Writing for the March 31st Los Angeles Times, Michael Hiltzik notes additional aspects of this report that stunned him, as “experts” hid facts from Swedish citizens and purposely tried to force an impossible “herd immunity”: “The Swedish government, they report, deliberately tried to use children to spread COVID-19 and denied care to seniors and those suffering from other conditions.

“The government’s goal appeared geared to produce herd immunity — a level of infection that would create a natural barrier to the pandemic’s spread without inconveniencing middle- and upper-class citizens; the government never set forth that goal publicly, but internal government emails unearthed by the Swedish press revealed that herd immunity was the strategy behind closed doors.

“Explicit or not, the effort failed. ‘Projected ‘natural herd-immunity’ levels are still nowhere in sight,’ the researchers wrote, adding that herd immunity ‘does not seem within reach without widespread vaccinations’ and ‘may be unlikely’ under any circumstances… That’s a reproach to the signers of the Great Barrington Declaration, a widely criticized white paper endorsing the quest for herd immunity and co-written by Martin Kulldorf, a Sweden-born Harvard professor who has explicitly defended his native country’s policies.” 

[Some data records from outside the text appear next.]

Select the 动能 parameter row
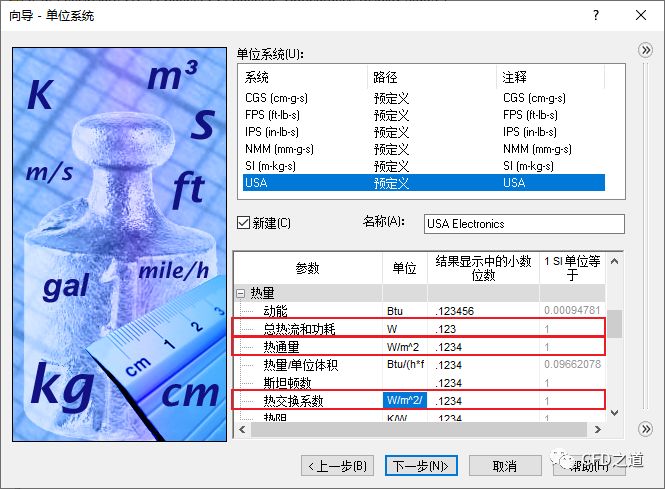 pyautogui.click(x=275, y=311)
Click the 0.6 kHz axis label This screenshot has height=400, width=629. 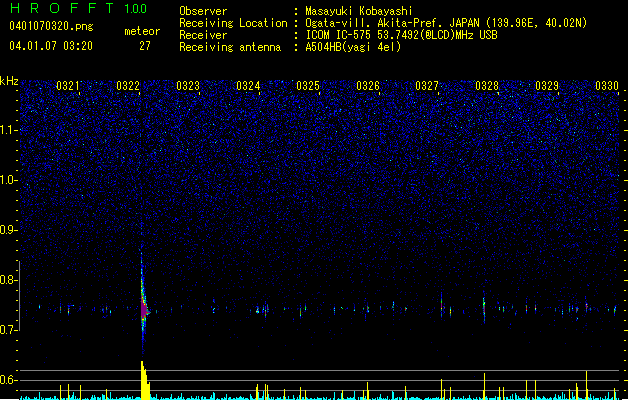point(8,380)
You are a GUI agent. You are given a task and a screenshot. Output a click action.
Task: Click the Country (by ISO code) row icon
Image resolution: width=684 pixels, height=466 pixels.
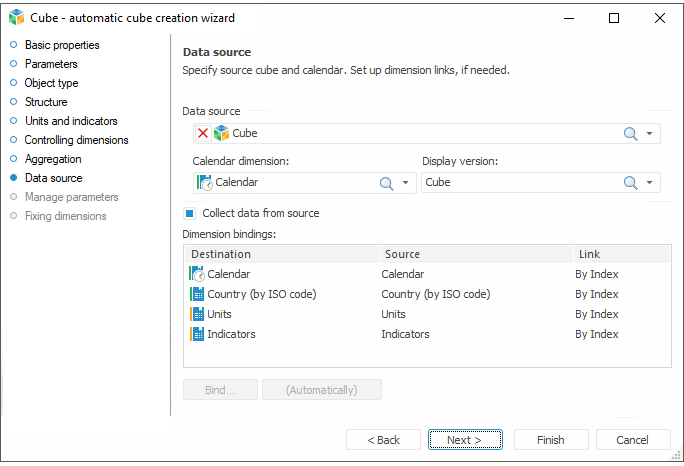197,294
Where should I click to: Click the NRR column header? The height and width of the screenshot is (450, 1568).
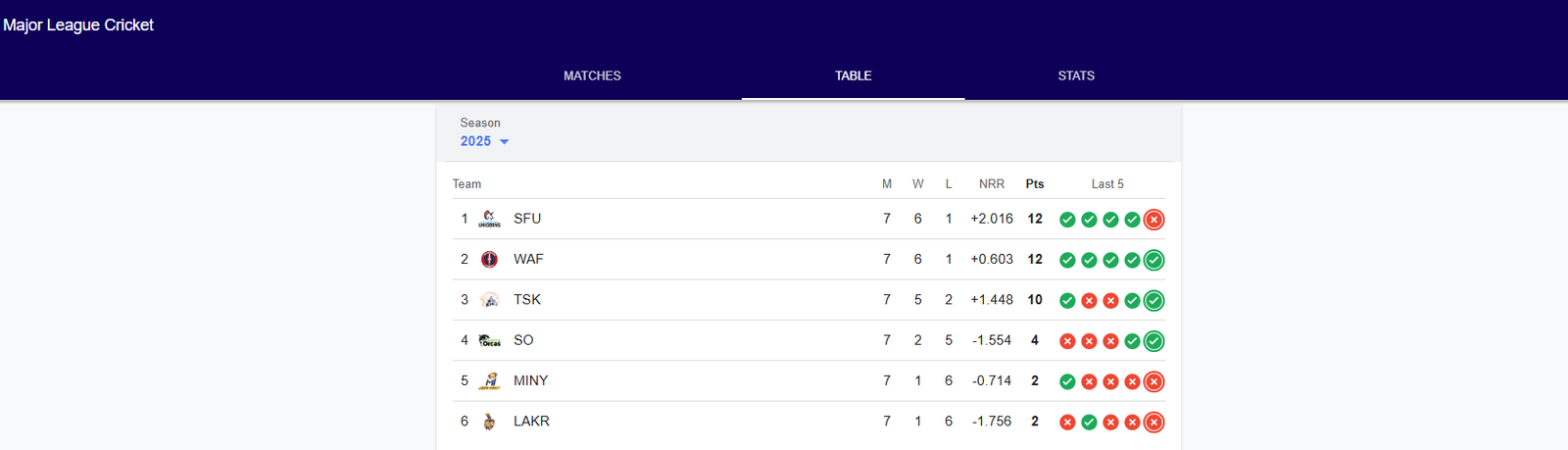(992, 184)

To all the anti-vaxxers, those who believe masks to be frivolous impositions, this is a huge lesson which they are unlikely to learn. And while we may have to learn to live with COVID, now tamed with vaccines and treatments, there are a vast array of new viral infections brewing “out there,” perhaps more like the infamous Spanish Flu from the WWI era, waiting to feast on hordes of human beings, particularly in close-quartered large cities. It is indeed time for the United States to embrace scientific and medical facts and for people to know: 1. not only is there no constitutional prohibition against severe restrictions during a severe pandemic, 2. there also is no right cavalierly to reject containment and insist on having a right to infect others accordingly.

I’m Peter Dekom, and fact-averse nations almost never do well militarily, economically, politically or, of course, medically.